I think you and I are talking about two distinct groups of parents. There is no question that, to the degree parents are involved, there is a measure of success. The students that I have who are motivated, self-monitoring, industrious when it comes to their learning all have involved, concerned parents. The majority of students in the school where I work, however, do not have such parents. And it is this group that, by and large, abdicate some, most, all (depending on the parent) responsibility when it comes to their children’s learning.

Some of these parents are beyond help. Some of them need a kick in the back-side. Some of these parents need a break. Some of these parents feel trapped and helpless. All of these parents live in/near the neighborhoods where we (you and I and all other Freepers) live. And, they all send their kids to public schools. What to do?

They don’t have the homeschool option (through their own bad choices, lack of knowledge, lack of will—for whatever reason) and they avail themselves of the public school system which, we all know, is doing them no great service. What to do?

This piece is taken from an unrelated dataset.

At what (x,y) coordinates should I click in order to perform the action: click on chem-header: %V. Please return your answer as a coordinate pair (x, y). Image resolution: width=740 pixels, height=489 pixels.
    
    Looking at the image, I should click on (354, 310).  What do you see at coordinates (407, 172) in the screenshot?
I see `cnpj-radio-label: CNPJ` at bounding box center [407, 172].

Their kids’ learning is diminishing more and more with each passing year. Basic skills are jettisoned in exchange for advanced socialization. They are on the fast track headed toward a lifetime of dependency, misery, poverty. Their limitations will guarantee that they will never be able to function in a society that requires functionality. Eventually, candidates will come along to grant them victimization status/an endless menu of hand-outs (oops—this is already happening). What to do?

At some point, these under-educated masses will comprise the majority (or a near-majority) of our population. Our government apparatus will have to increase to meet the demands of the resulting burgeoning need. The flight from these areas will increase, the degradation of these areas will increase in direct proportion. Cities and large towns will die (lack of skilled workers, too much need, too many taxes). Oops, again. Already happening. What to do?

At some point, we’ll all be asking (somewhere just before the final great collapse), “What could we have done?”